Canada’s manufacturing sales fell 1.5% (m/m) in July, slightly worse than Statistics Canada’s flash estimate of -1.2%. The picture was less encouraging after accounting for price effects, with manufacturing shipment volumes down 1.7% on the month.
The decline in manufacturing shipments spanned 12 of the 21 industries. Wood products (-21.8%), aerospace products and parts (-19%), petroleum and coal products (-2.3%), and miscellaneous products (-12.1%) were the main drivers of the contraction. Sales of motor vehicles (+13.5%), motor vehicle parts (+7.6%), primary metals (+3.9%), and plastics and rubber products (+3.3%) provided some offset.

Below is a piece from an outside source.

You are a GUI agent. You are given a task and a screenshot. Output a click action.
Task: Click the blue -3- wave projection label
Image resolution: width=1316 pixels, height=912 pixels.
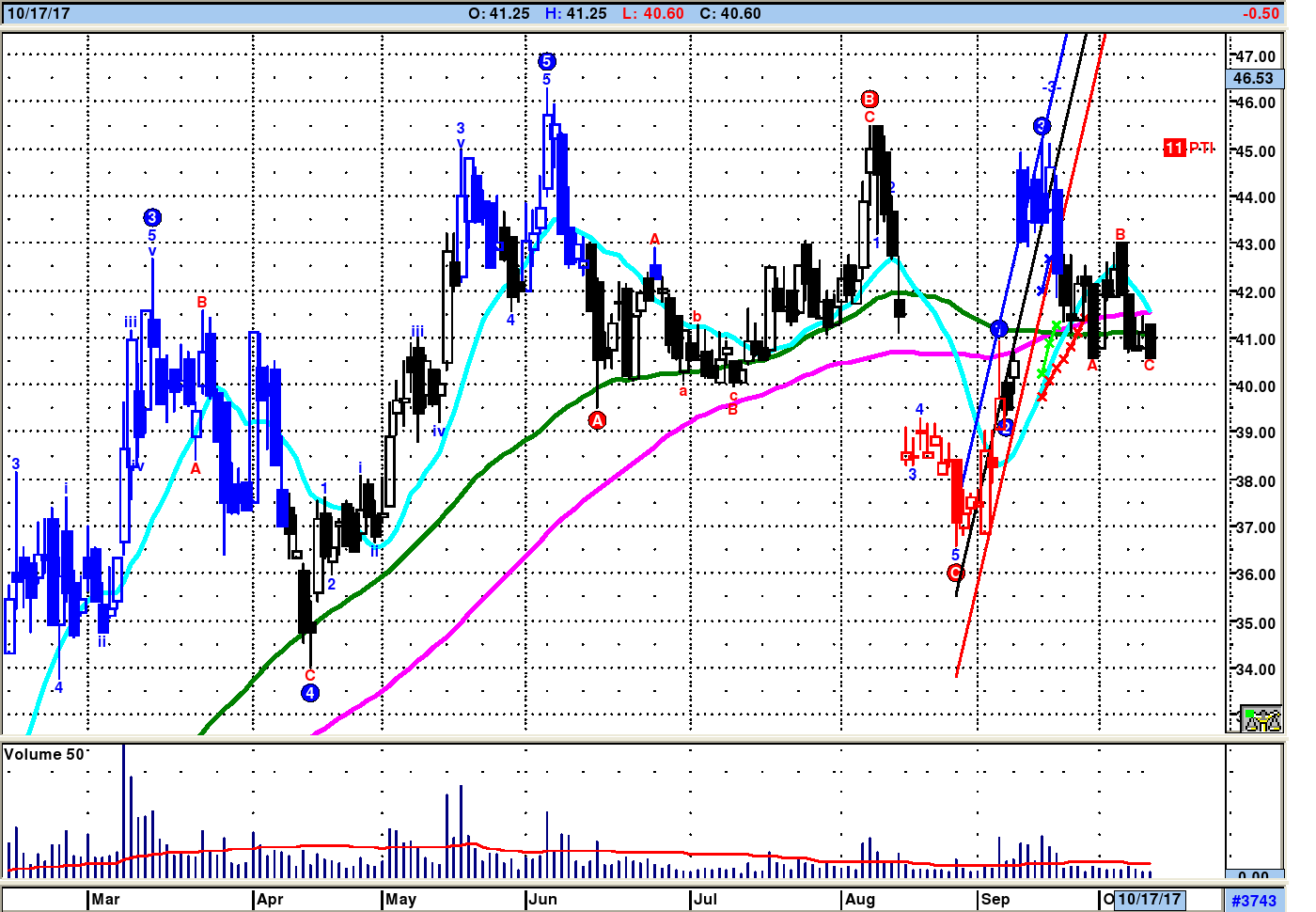(x=1050, y=86)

Forward looking indicators were mixed, with new orders down 2.6% and unfilled orders up 0.6%. Inventories increased 2.6%, lifting the inventory-to-sales ratio to 1.58 (from 1.51 in June).

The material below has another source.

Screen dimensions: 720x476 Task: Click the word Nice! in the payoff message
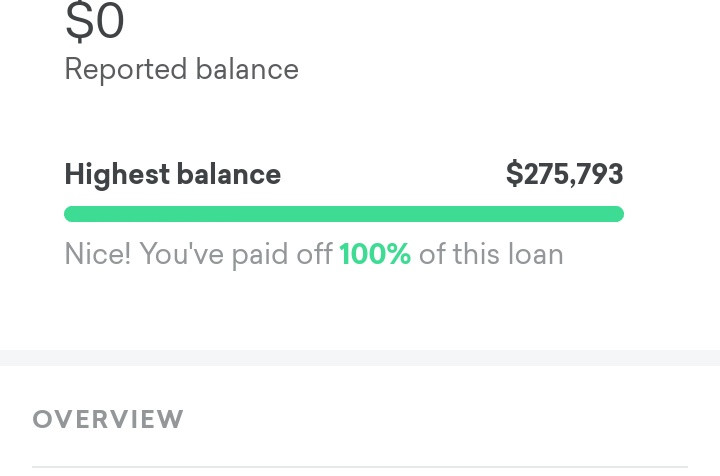(x=98, y=254)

It’s one step forward, two step backwards for Canada’s manufacturing sales. Just as auto sales are starting to show signs of life, other industries are taking a bite out of growth. July’s release adds to the list of recent indicators pointing to a soft patch in Canada’s economy early on in the summer, and adds credence to Statistics Canada’s expectations for a 0.4% decline in real GDP in July.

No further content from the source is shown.